Die bildende Kunst blieb in der ersten Hälfte des 20. Jahrhunderts an der weiterführenden Interpretation des Subjektdiskurses nicht unbeteiligt, wenngleich dies mit den ihr üblichen Ambivalenzen und einer vergleichsweise ‚zarten‘ Zurückhaltung geschah. Im Umfeld von Dada und Surrealismus war Marcel Duchamp vielleicht der Künstler, der das Ich als urteilende Instanz am konsequentesten zur Disposition stellte. Er sah die Kunst insgesamt als ein Feld an, das in idealer Weise geeignet war, sich widersprechende Konzeptionen des Selbst simultan zu erproben und damit jede Form von Selbstgewissheit zu verflüssigen.
Nach einer Gegenposition braucht man nicht lange zu suchen, denkt man nur an Jackson Pollocks leicht naiv wirkendes Bekenntnis: ‚Malerei ist Selbstentdeckung.

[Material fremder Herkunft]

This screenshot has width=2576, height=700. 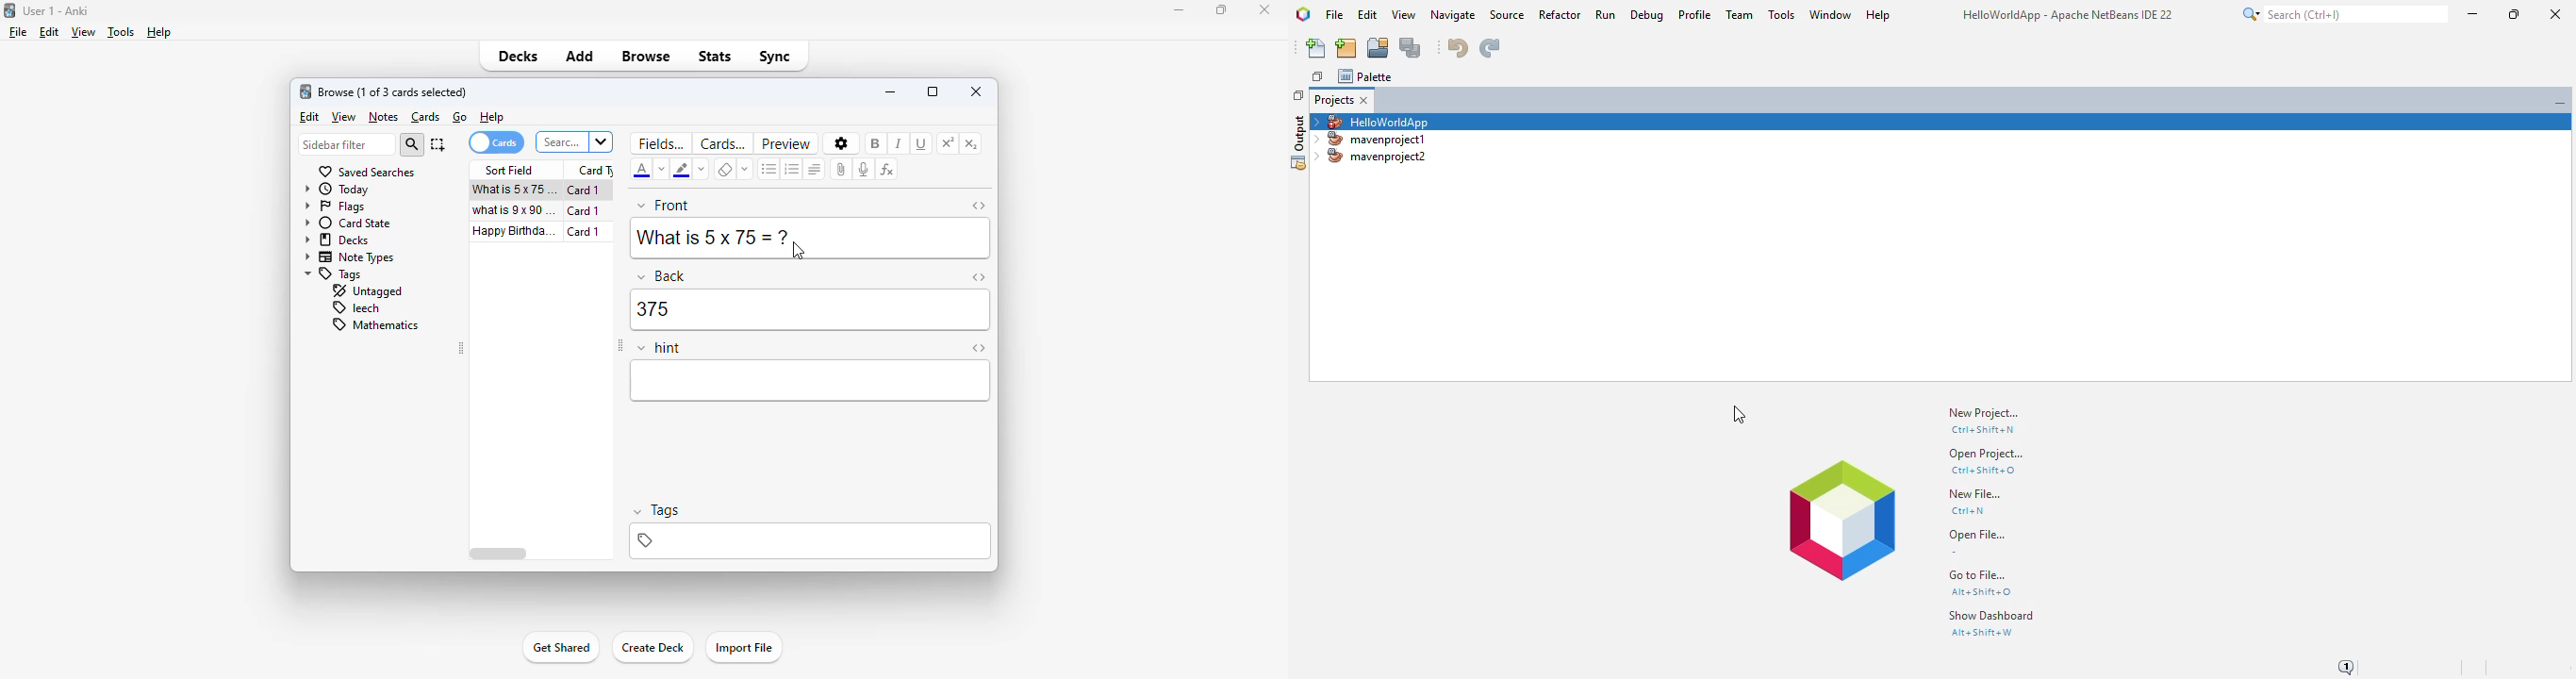 What do you see at coordinates (744, 647) in the screenshot?
I see `import file` at bounding box center [744, 647].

Jeder gute Maler malt, was er ist.‘ Spätestens seit den 1960er Jahren war es dann neben der Literatur vor allem die bildende Kunst, die zahlreiche Diskurse, die sich um Fragen von Subjekt und Identität rankten, immer feiner ausdifferenzierte und wesentliche Impulse zur Ausformulierung postmoderner Theoriebildung lieferte.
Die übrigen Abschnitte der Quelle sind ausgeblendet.